The rates of quinolinic and nicotinic acids and nicotinamide utilization for NAD biosynthesis in organs of normal rats and those with lymphosarcoma of Pliss and Walker's carcinosarcoma were studied. All three compounds were shown to be NAD's precursors in the liver and kidneys of normal animals. Quinolinic acid failed to stimulate the increase in NAD concentration in the liver of Walker carcinosarcoma-bearing rats.
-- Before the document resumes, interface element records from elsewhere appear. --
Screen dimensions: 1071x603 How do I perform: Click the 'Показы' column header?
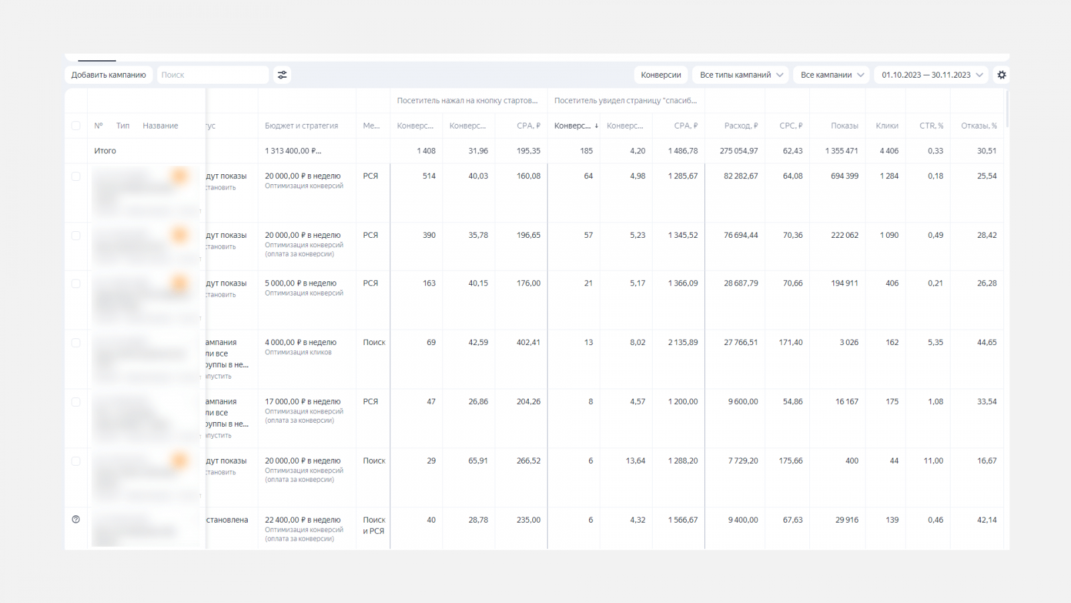844,126
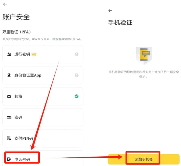Open the 身份验证器App option
181x166 pixels.
click(x=43, y=75)
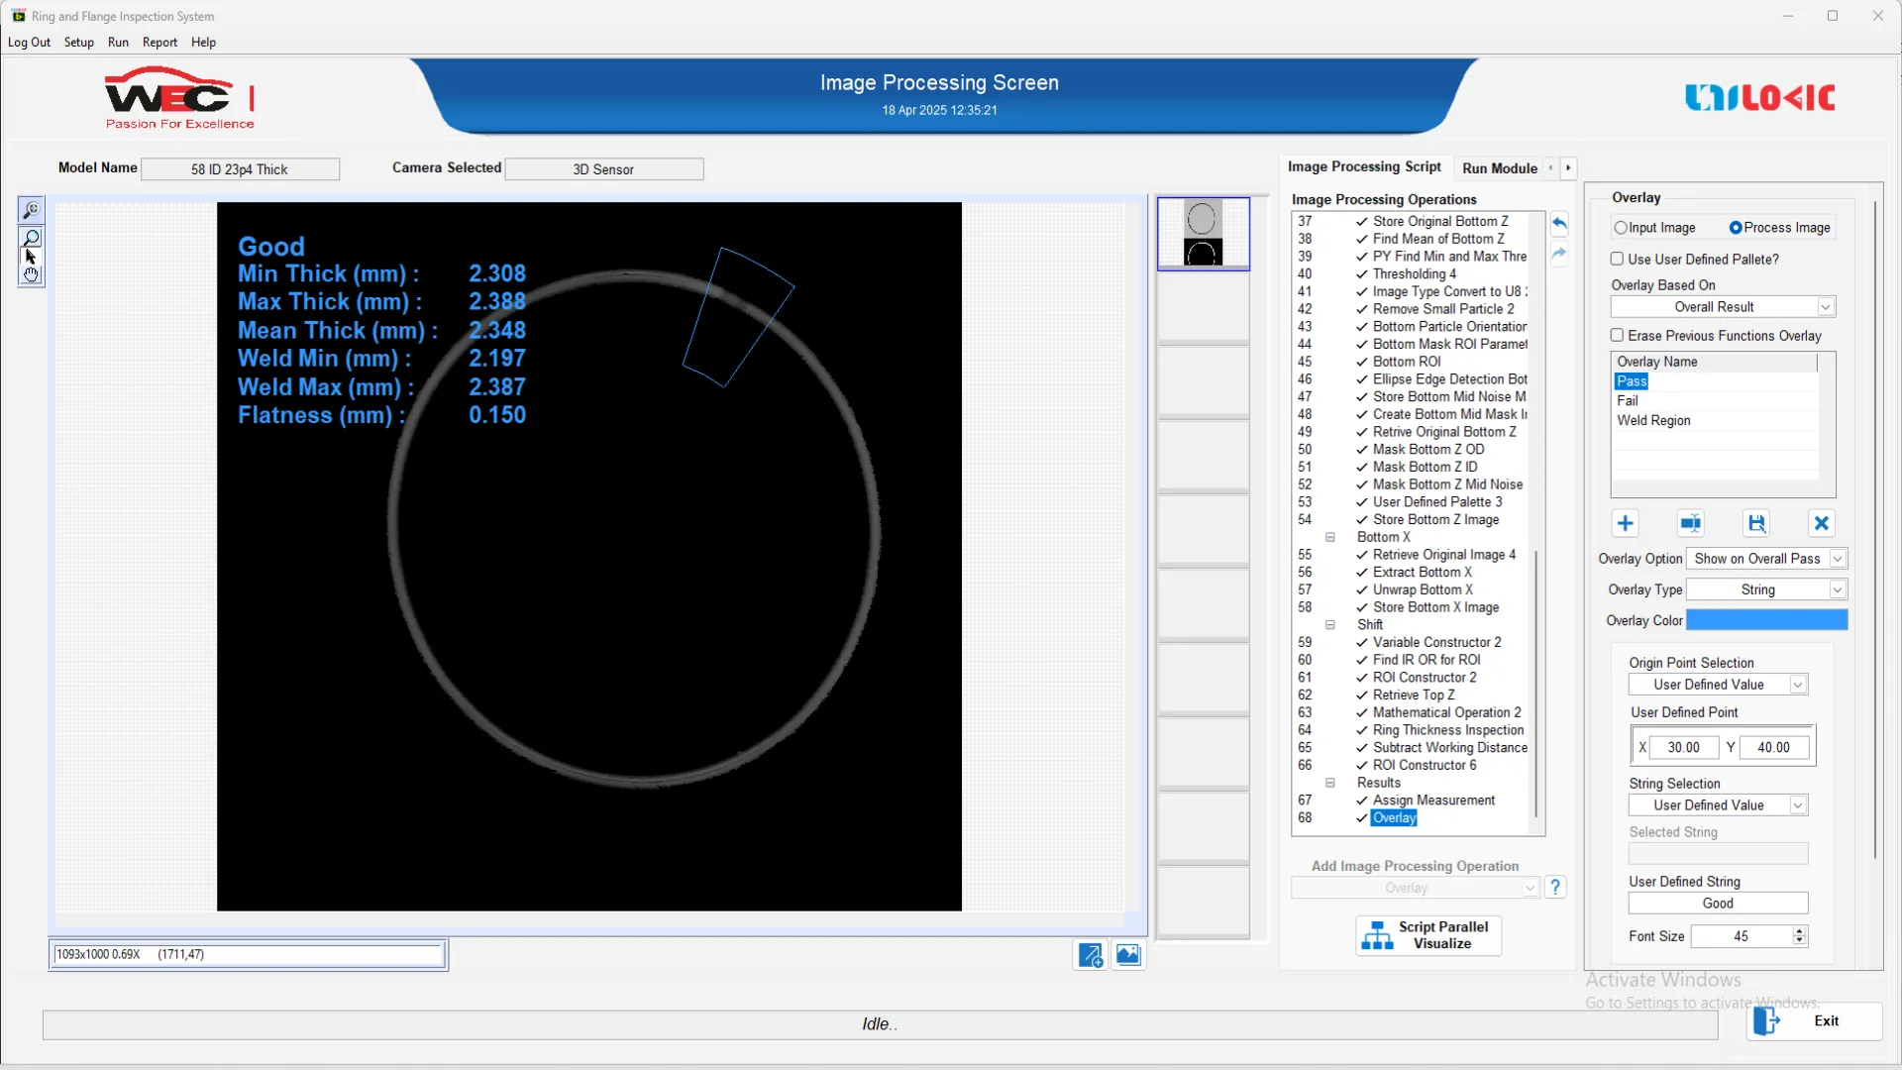Click the save overlay disk icon
Image resolution: width=1902 pixels, height=1070 pixels.
[x=1756, y=523]
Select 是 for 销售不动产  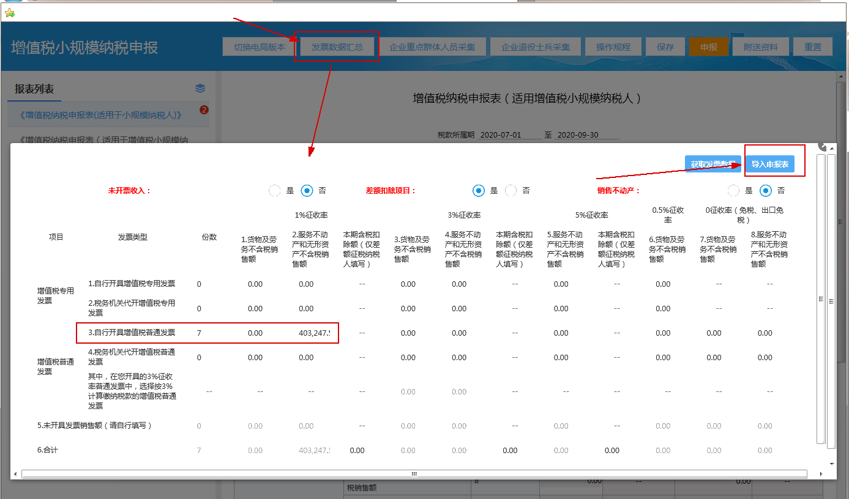click(x=733, y=190)
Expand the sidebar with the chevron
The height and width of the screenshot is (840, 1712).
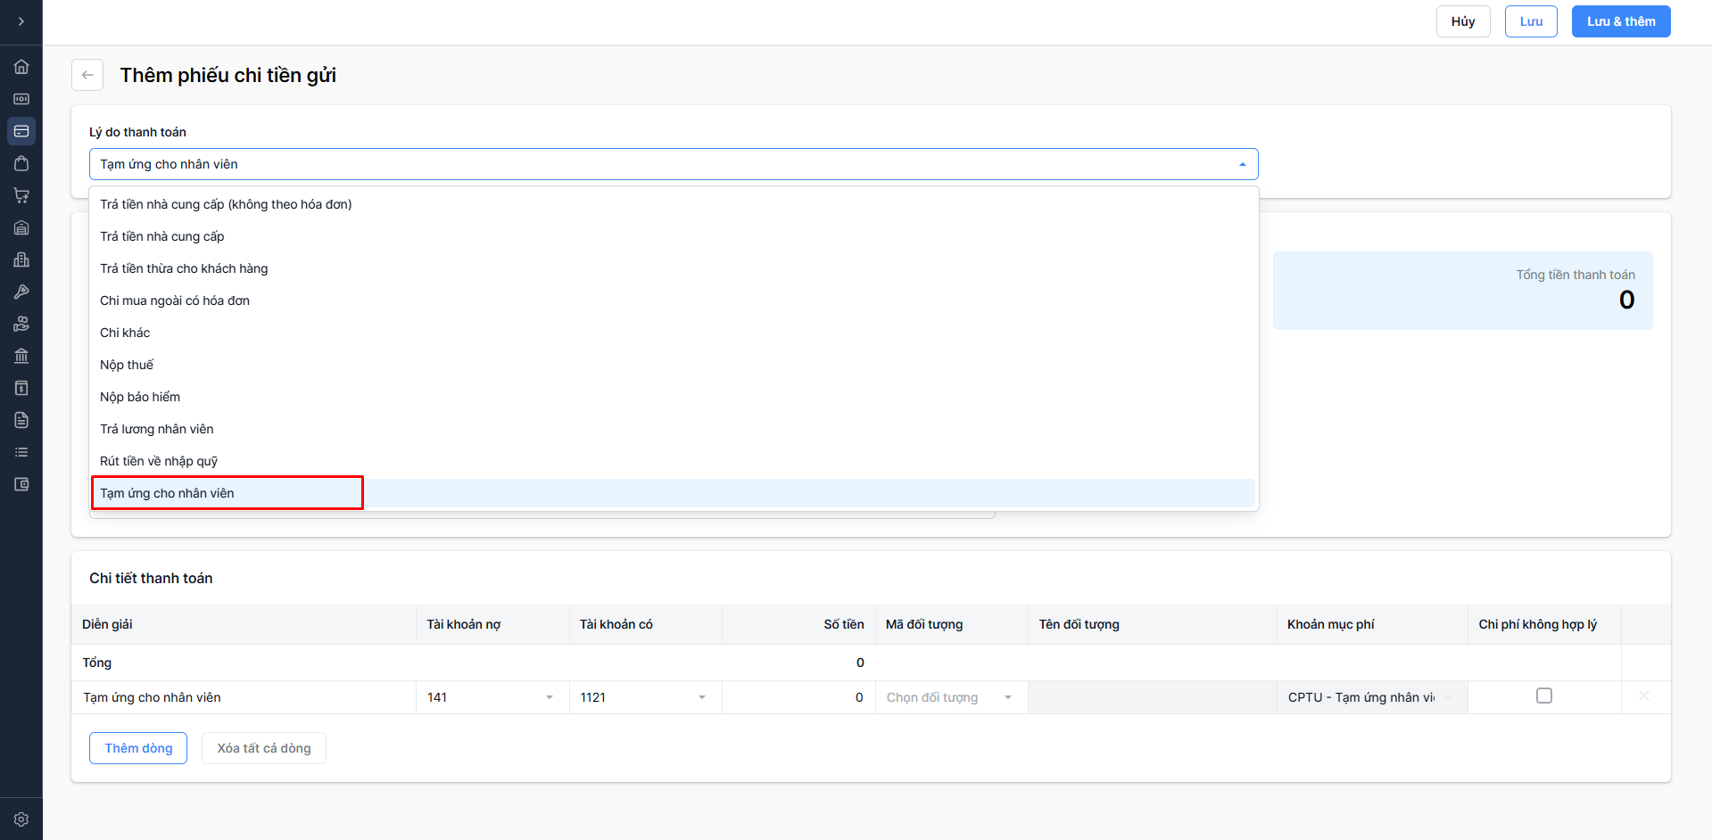tap(21, 21)
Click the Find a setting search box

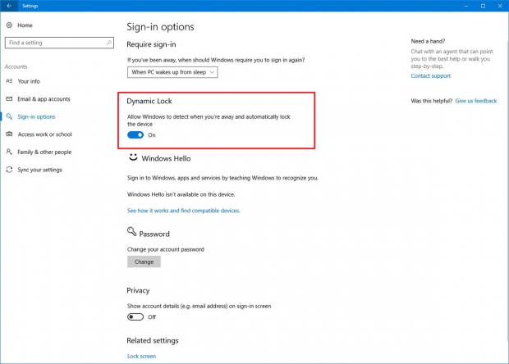point(54,43)
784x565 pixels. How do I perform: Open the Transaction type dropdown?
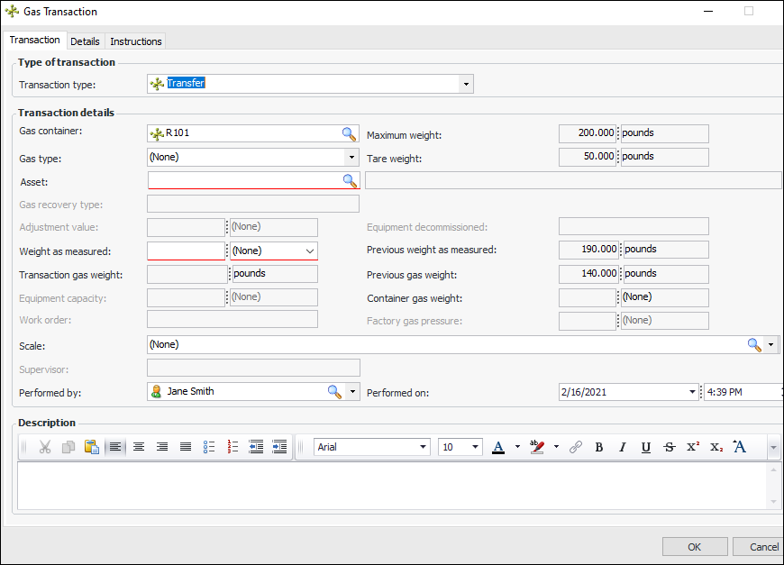pos(465,84)
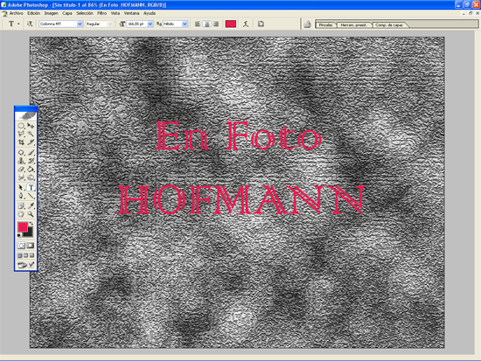Toggle center text alignment
This screenshot has height=361, width=481.
coord(206,24)
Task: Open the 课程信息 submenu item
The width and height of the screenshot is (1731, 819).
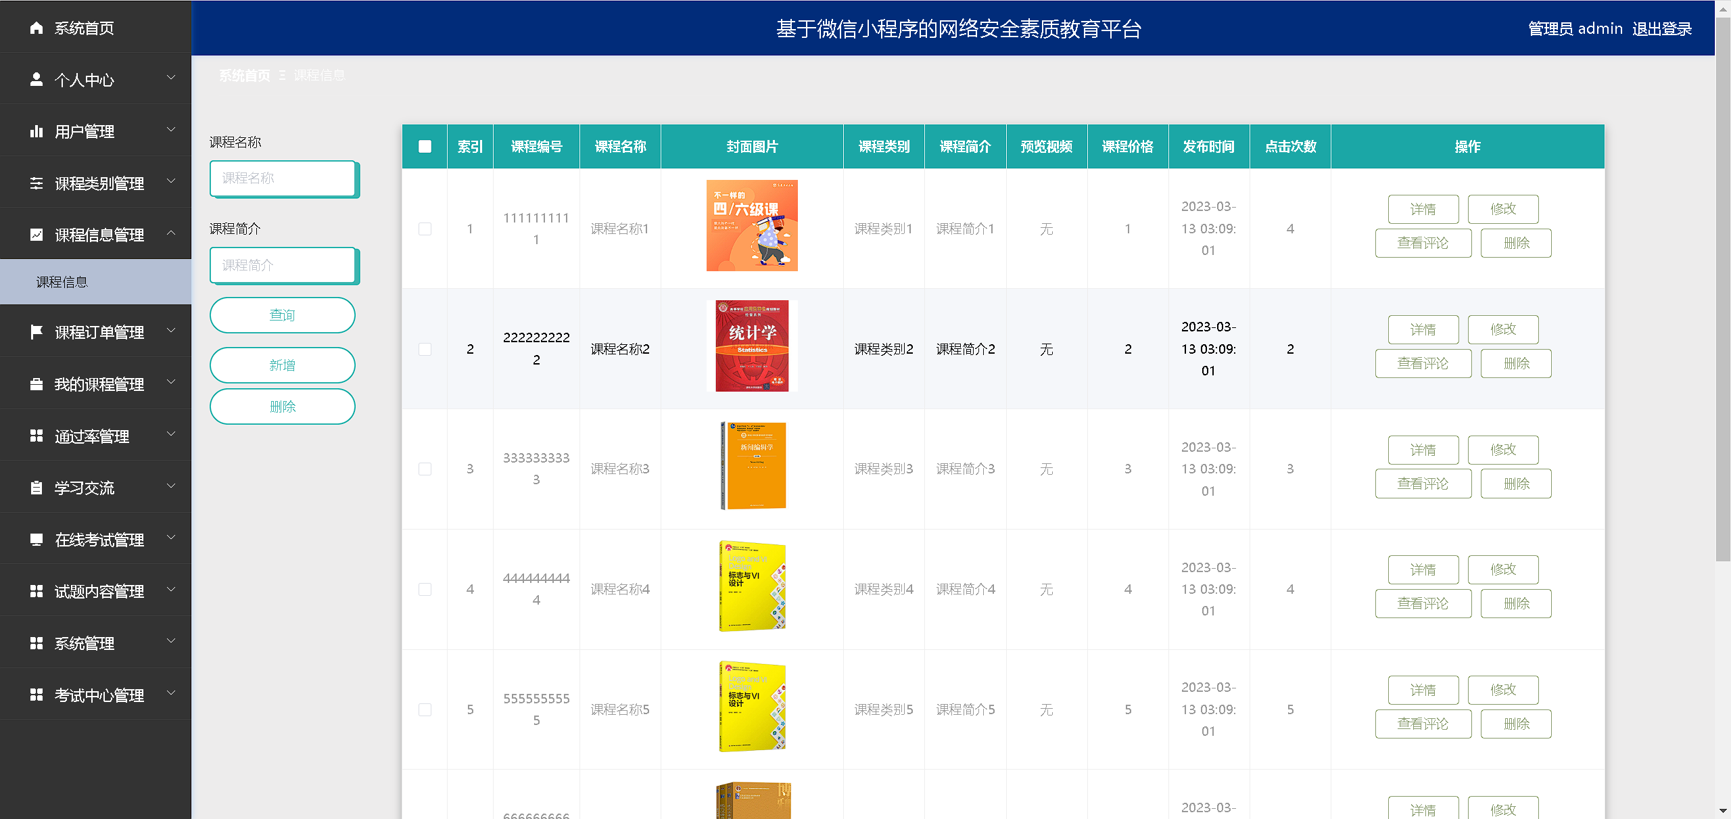Action: tap(62, 282)
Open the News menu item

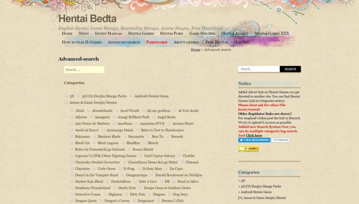click(84, 34)
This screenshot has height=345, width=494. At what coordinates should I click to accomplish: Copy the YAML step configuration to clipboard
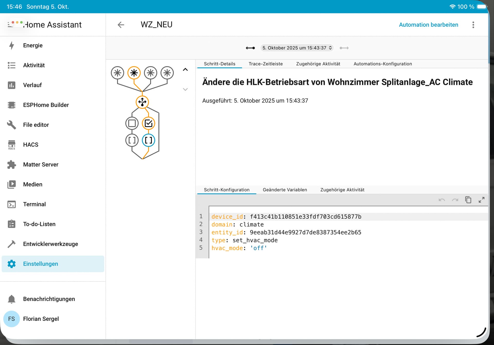click(x=468, y=200)
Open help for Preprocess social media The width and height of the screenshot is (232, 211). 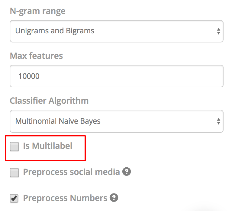[127, 172]
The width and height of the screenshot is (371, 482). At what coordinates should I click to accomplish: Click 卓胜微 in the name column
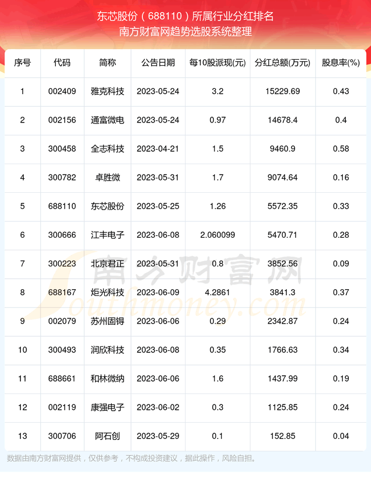107,177
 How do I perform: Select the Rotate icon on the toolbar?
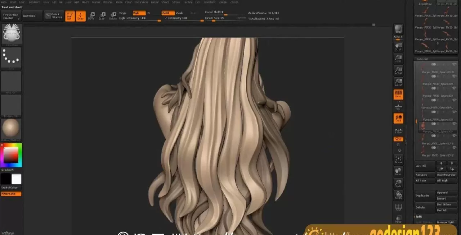point(113,16)
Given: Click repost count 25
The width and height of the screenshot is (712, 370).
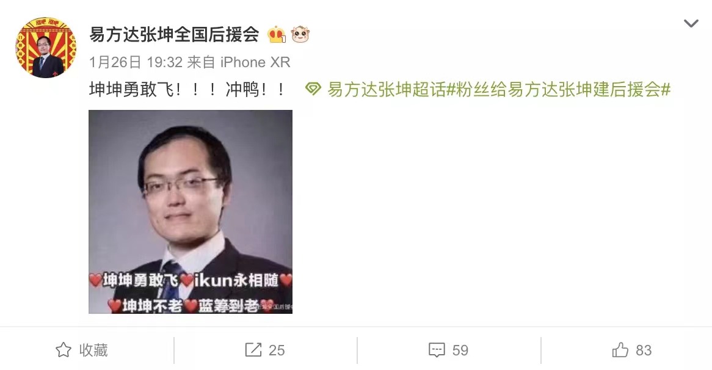Looking at the screenshot, I should [x=277, y=350].
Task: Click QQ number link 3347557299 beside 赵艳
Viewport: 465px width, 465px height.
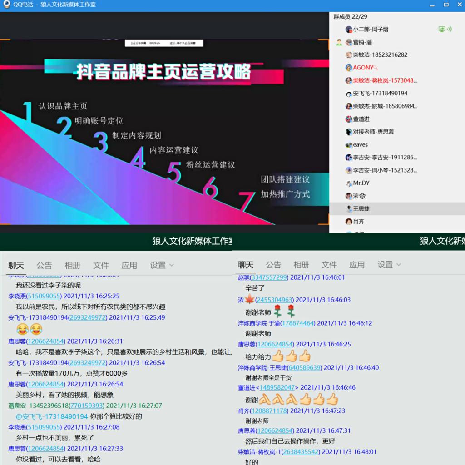Action: (x=269, y=277)
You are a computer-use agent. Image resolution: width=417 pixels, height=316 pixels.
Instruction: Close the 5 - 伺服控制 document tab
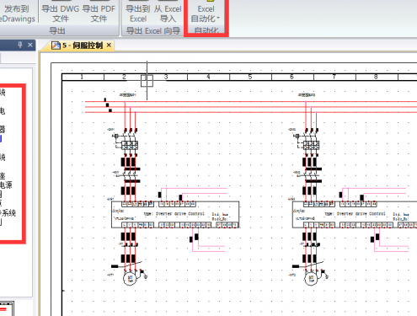click(109, 45)
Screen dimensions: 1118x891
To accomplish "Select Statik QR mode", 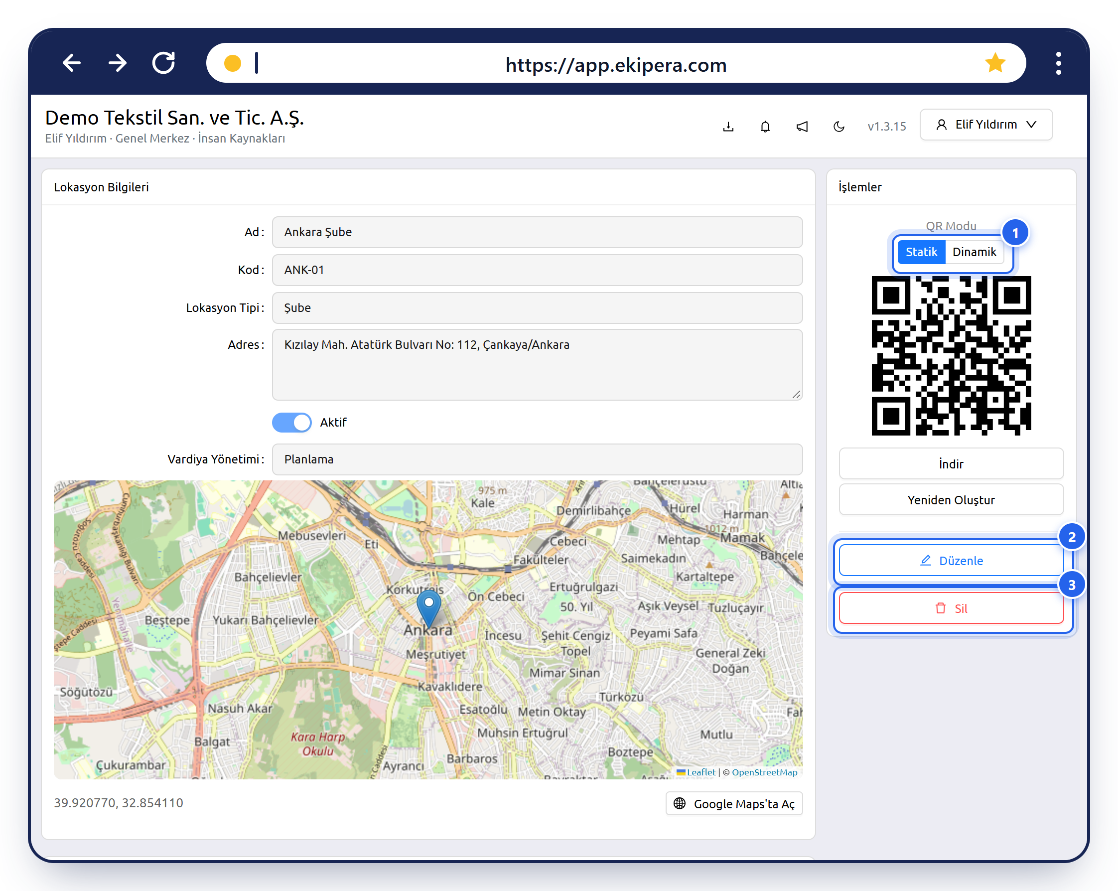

An insignificant rise in NAD concentration was registered in the liver of rats with lymphosarcoma of Pliss following quinolinic acid treatment. The rates of nicotinic acid and nicotinamide utilization in the liver of tumor-bearing animals were lower than in healthy controls. Quinolinic acid utilization was the most intense in the kidney of rats with Walker's carcinosarcoma while nicotinic acid and nicotinamide were mostly utilized in the kidney of rats with lymphosarcoma of Pliss. None of the three precursors caused NAD concentration to rise in Walker's carcinosarcoma cells whereas nicotinamide injection was followed by an increase in NAD concentration in Pliss lymphosarcoma cells. To summarize, the neoplastic cells under study do not use the basic pathway of NAD biosynthesis and are characterized by different rates of nicotinic acid and nicotinamide utilization.